> **What is needed**
Answer these questions from the fall festival notice below:
(a) Where will the festival be held?
(b) How much does booth space for merchants or crafters cost someone who is not a NAMA member?
(c) On what basis will booth space be awarded?

---- — NORTH ANDOVER — The North Andover Merchants Association (NAMA) is seeking food vendors, merchants and crafters for its 3rd annual Fall Festival Sunday, Sept. 29 from 10 a.m to 4 p.m. on the grounds of the North Andover Knights of Columbus, 505 Sutton St.
Any business can sign up, regardless of the community from which they are from.
In addition to craft exhibitors, the festival will include live music, children’s games and activities, a haunted house for all ages, hay rides, beer & wine tent, and much more. The event will conclude with an evening bon fire and hot chocolate at dusk.
The event will be heavily advertised by NAMA and like last year, a large turnout is anticipated. Booth space for merchants/crafters is $25 for NAMA members and $75 for non-members. Food vendor fee is $50 for NAMA members and $100 for non-members. Note: A food permit is required from the Town of North Andover.
Early sign-up is recommended as booth space will be awarded on a first come -first served basis. Same type crafters, food vendors and services will be limited in order to provide greater diversity and variety to the festival offerings.
Applications are available on NAMA’s website at: http://www.northandovermerchants.org/documents. For additional information contact Sylvie Foulds at: firstname.lastname@example.org or Pat Roche at: email@example.com.

> **Stored items**

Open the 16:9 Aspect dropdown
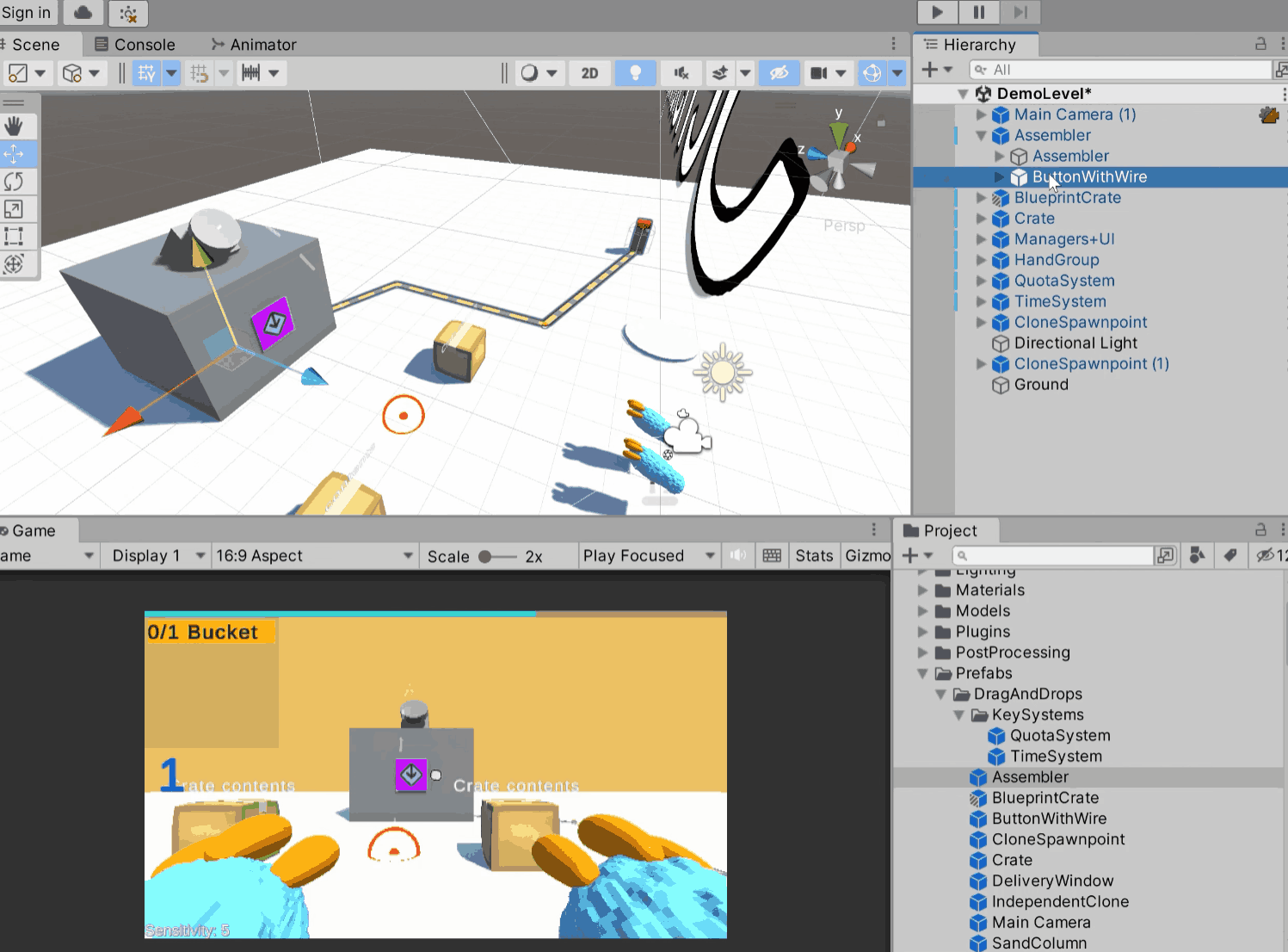 314,555
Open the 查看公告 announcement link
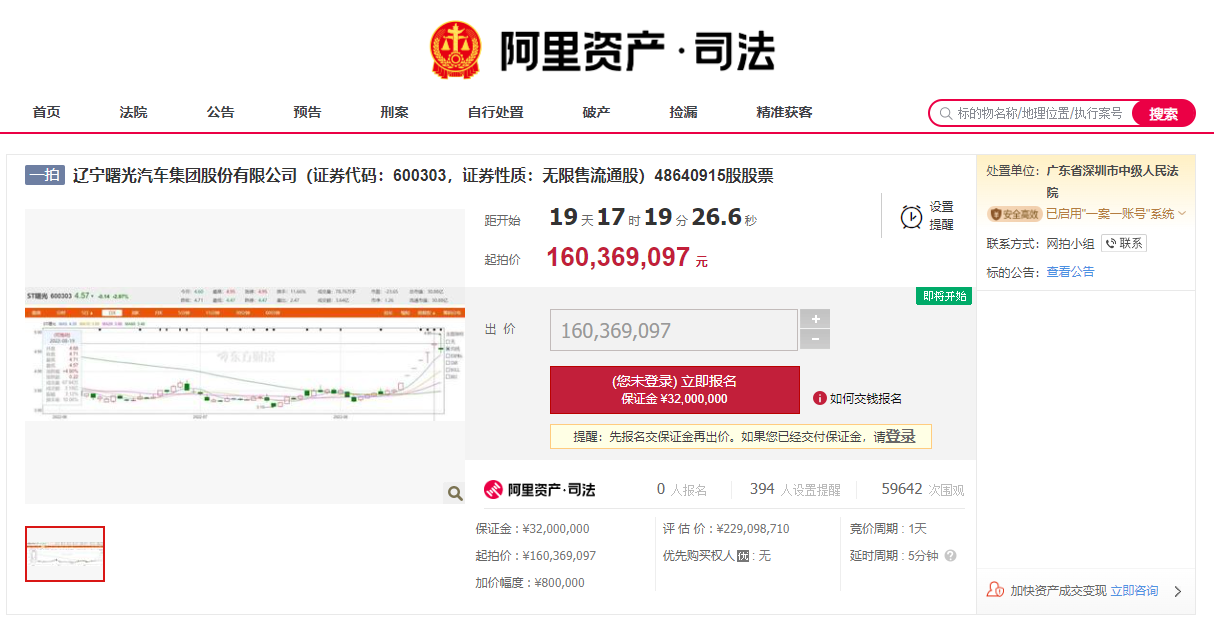Image resolution: width=1214 pixels, height=638 pixels. click(1070, 272)
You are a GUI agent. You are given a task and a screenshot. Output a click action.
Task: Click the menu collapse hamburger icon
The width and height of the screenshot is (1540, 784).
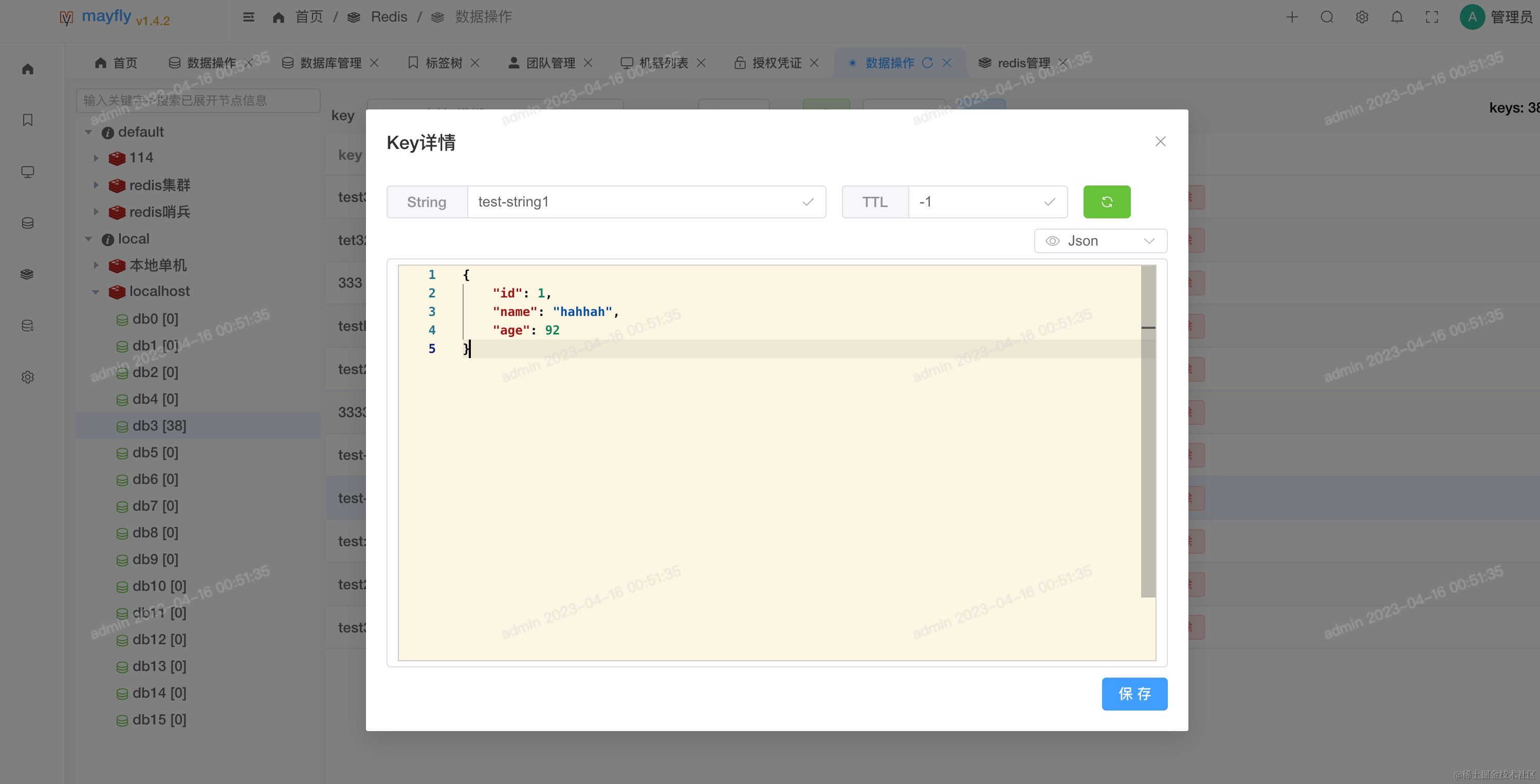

> **Answer space**
(a) On the grounds of the North Andover Knights of Columbus, 505 Sutton St.
(b) $75.
(c) First come, first served.